Fix ep deployment issues

Open CUHKSZzxy opened this issue 2 months ago • 0 comments

Modifications

Expose deepep env var

Default deepep buffer num sms will raise the following errors on H200 multi-nodes. Therefore, we expose this environment variable to users for configuration. A feasible value on H200 is DEEPEP_BUFFER_NUM_SMS=16.

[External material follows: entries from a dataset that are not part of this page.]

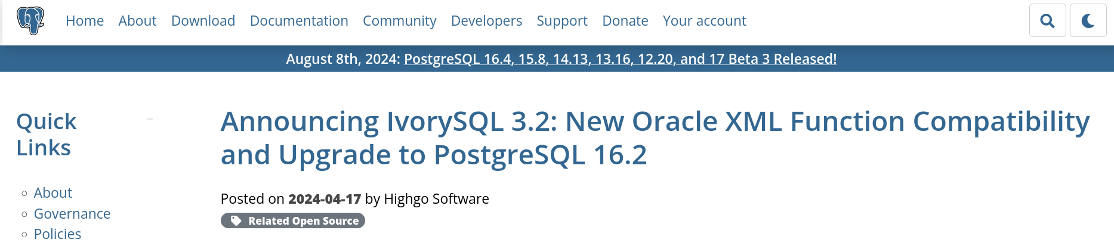Open the Policies quick link
Image resolution: width=1114 pixels, height=242 pixels.
[x=57, y=234]
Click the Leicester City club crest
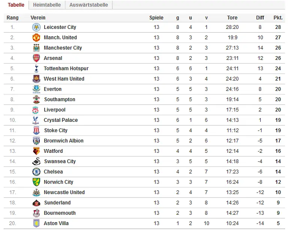Image resolution: width=288 pixels, height=230 pixels. [x=36, y=27]
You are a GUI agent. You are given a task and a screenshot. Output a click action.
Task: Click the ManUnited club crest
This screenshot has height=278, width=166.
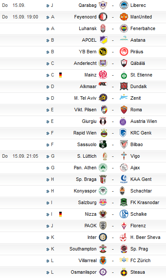point(124,17)
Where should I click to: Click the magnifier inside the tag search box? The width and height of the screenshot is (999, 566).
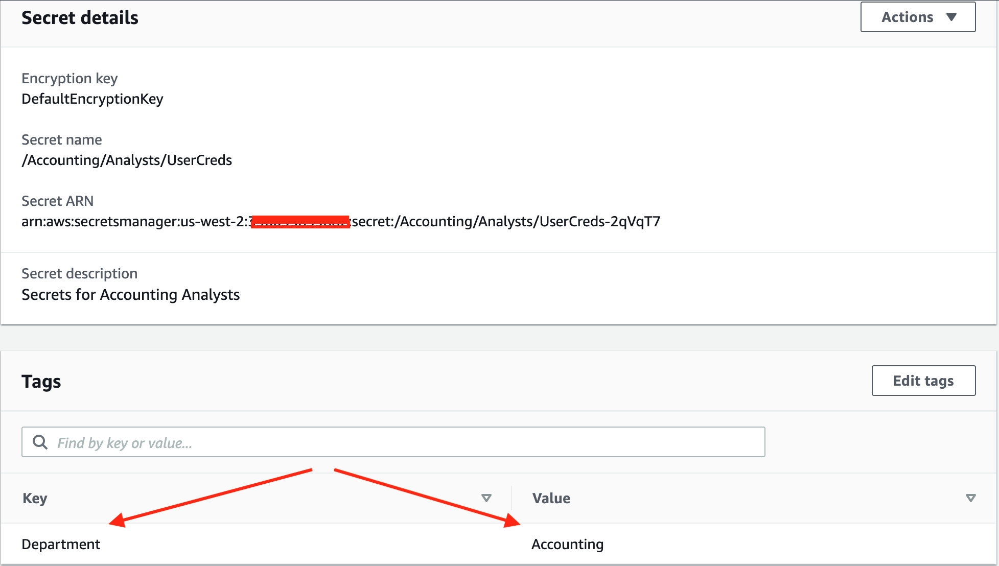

csrc/kernels/internode.cu:386, condition: ibgda_get_state()->num_rc_per_pe == num_channels or ibgda_get_state()->num_rc_per_pe >= num_sms

This is a known issue in deepep

https://github.com/deepseek-ai/DeepEP/issues/226

Fix DeepEP mode in CUDA graph

Flip DeepEP mode between prefill and decode, and also clear the buffer (performed by the DLBLas side when setting to low latency). Otherwise, it will trigger CUDA illegal memory access in deepep or the following deepgemm kernel, as known in

https://github.com/sgl-project/sglang/pull/11666

Upgrade DeepEP / DeepGEMM / DLBlas / FlashMLA

DeepEP -> v1.2.1
DeepGEMM -> v2.1.1.post3
DLBlas -> v0.0.6
FlashMLA -> commit 1408756 (no official release)

Other modifications

Add some deep_gemm cuda dependencies
Pin torch version to avoid build / runtime version mismatch (leads to undefined symbol for deep_gemm)
Add vim
Add some comments

Oct 30 '25 03:10 CUHKSZzxy